The most frequent incognitas, when you work in time-window deliveries, are: traffic (you can foresee recurring lines in certain city zones, not incidents or roadworks), weather (rain and snow often paralyze cities) and mechanical or electronic/informatic failures.
For traditional couriers arriving late is a daily occurrence. For us, who work on very tight time-windows chosen by the end-user, it’s a challenge that has to be won with high ratings.

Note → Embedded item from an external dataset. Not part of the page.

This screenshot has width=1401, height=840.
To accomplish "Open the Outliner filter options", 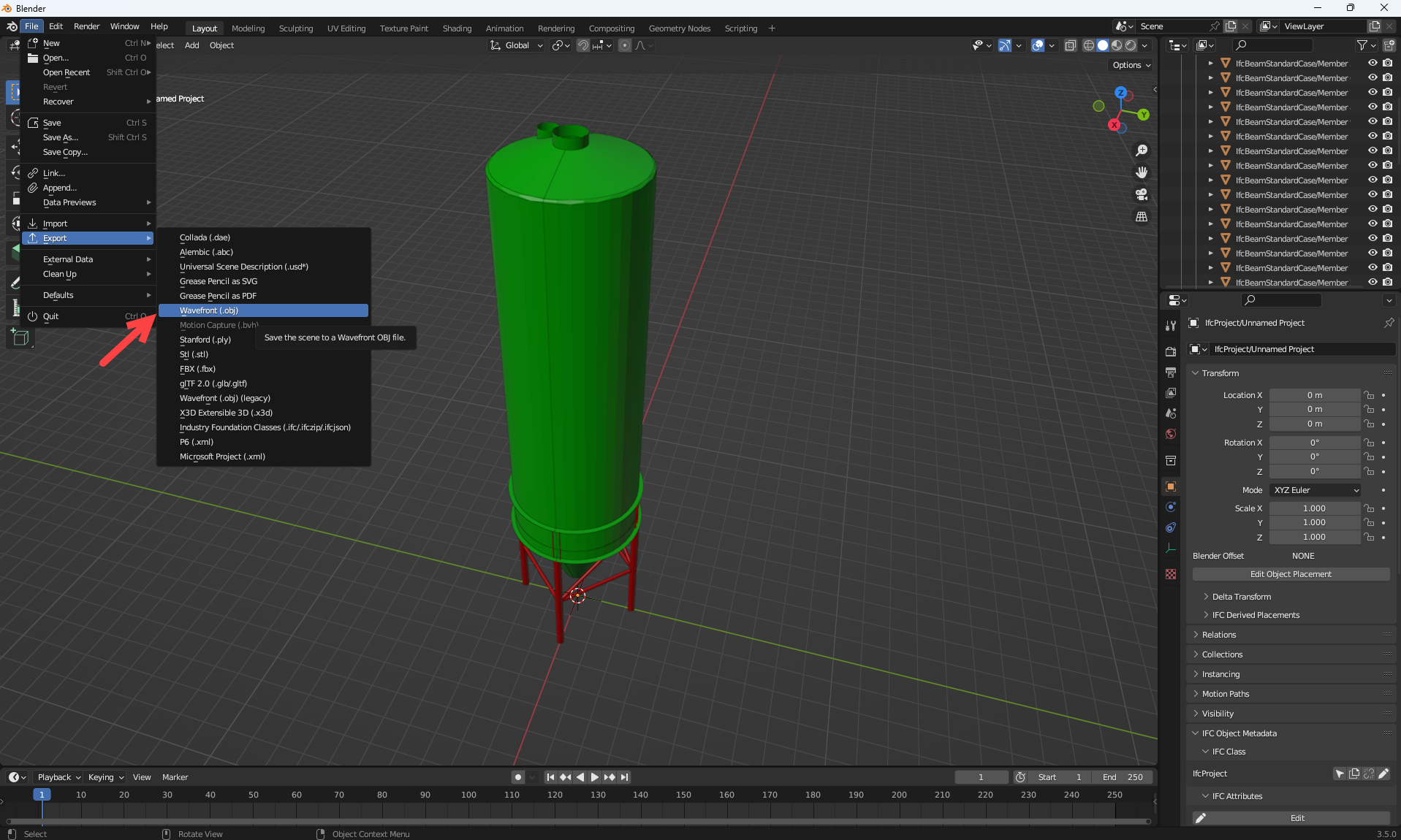I will click(x=1362, y=45).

A few days ago one of our electric vans suffered an unexpected battery failure during the evening. It still had to fulfill some deliveries, scheduled between 8pm and 10pm. Our disaster recovery plan has a second van come to the rescue of the first. To this point everything was strategically ok. Time and distance, though, intervened, so that the rescue van could not fulfill the last 10pm window in time. The client has been immediately notified about the delay, via push and SMS, with the option of freely rescheduling the order but he did not contact us back.

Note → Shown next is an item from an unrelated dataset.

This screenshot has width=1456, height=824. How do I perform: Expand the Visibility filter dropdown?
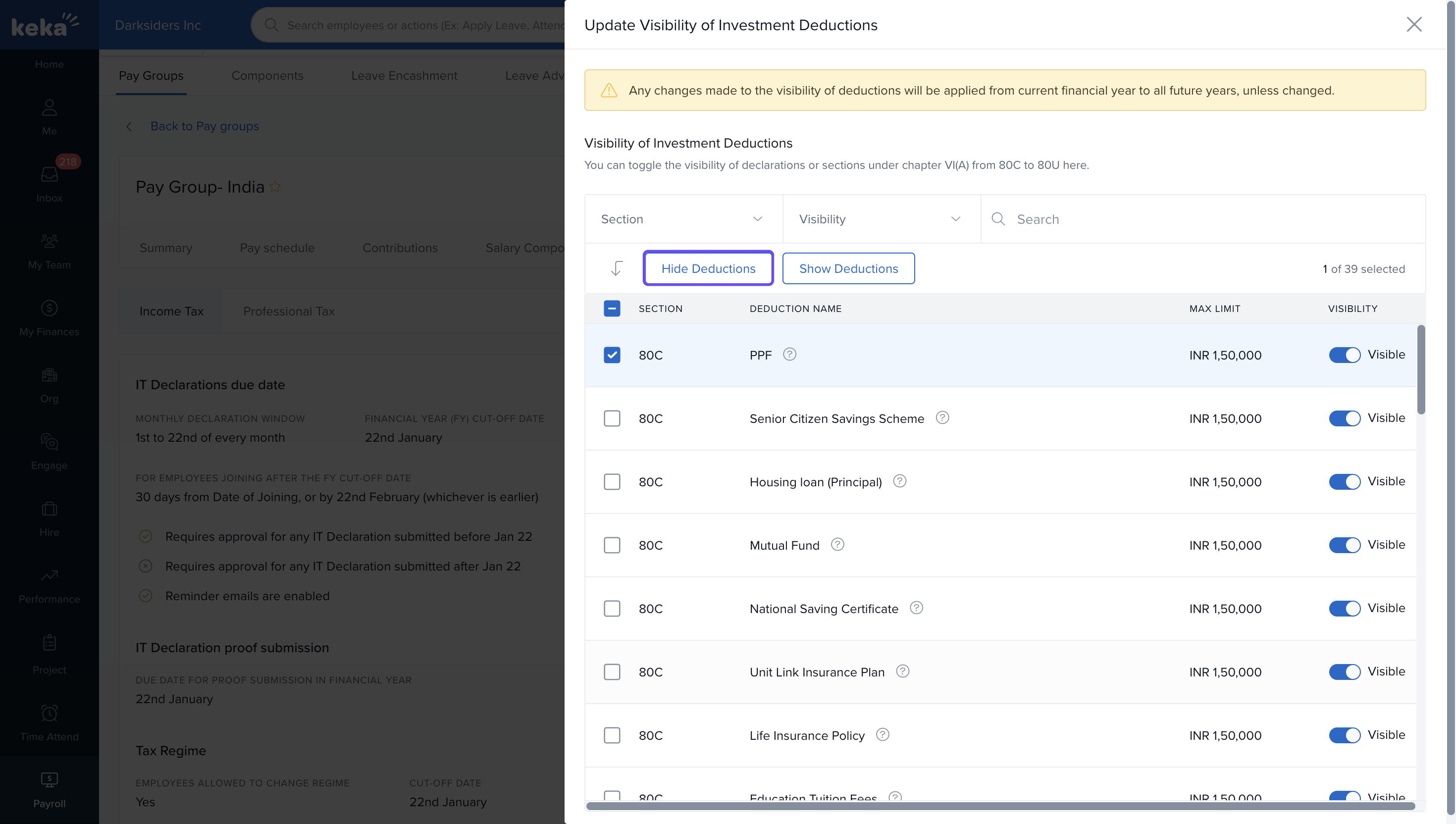pos(881,219)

Our service, once the incognita becomes real, challenges us with some interrogatives: is it better to cancel the delivery, phone the client or go on, in spite of the late hour?
The only valid rule is transparency: the client is at the service’s very centre and has to be informed in real-time about everything that happens to his delivery. But where should we draw the line between diligence and disregard for privacy? Is it better to fulfill the delivery, arriving at 10.30pm? Ring him/her, risking waking up the kids?
Our policy, right now, is to use all the possible “indirect” means of contact enabled by technology, letting him decide, if possible, what we should do.
When the incognita presents itself it is necessary to deal with the fact that perfection is inhuman: you simply cannot force decisions on someone else’s time. Time to go back to the warehouse, take responsibility for the “failure” and investigate, from the client himself, what he would have preferred. Never stop learning.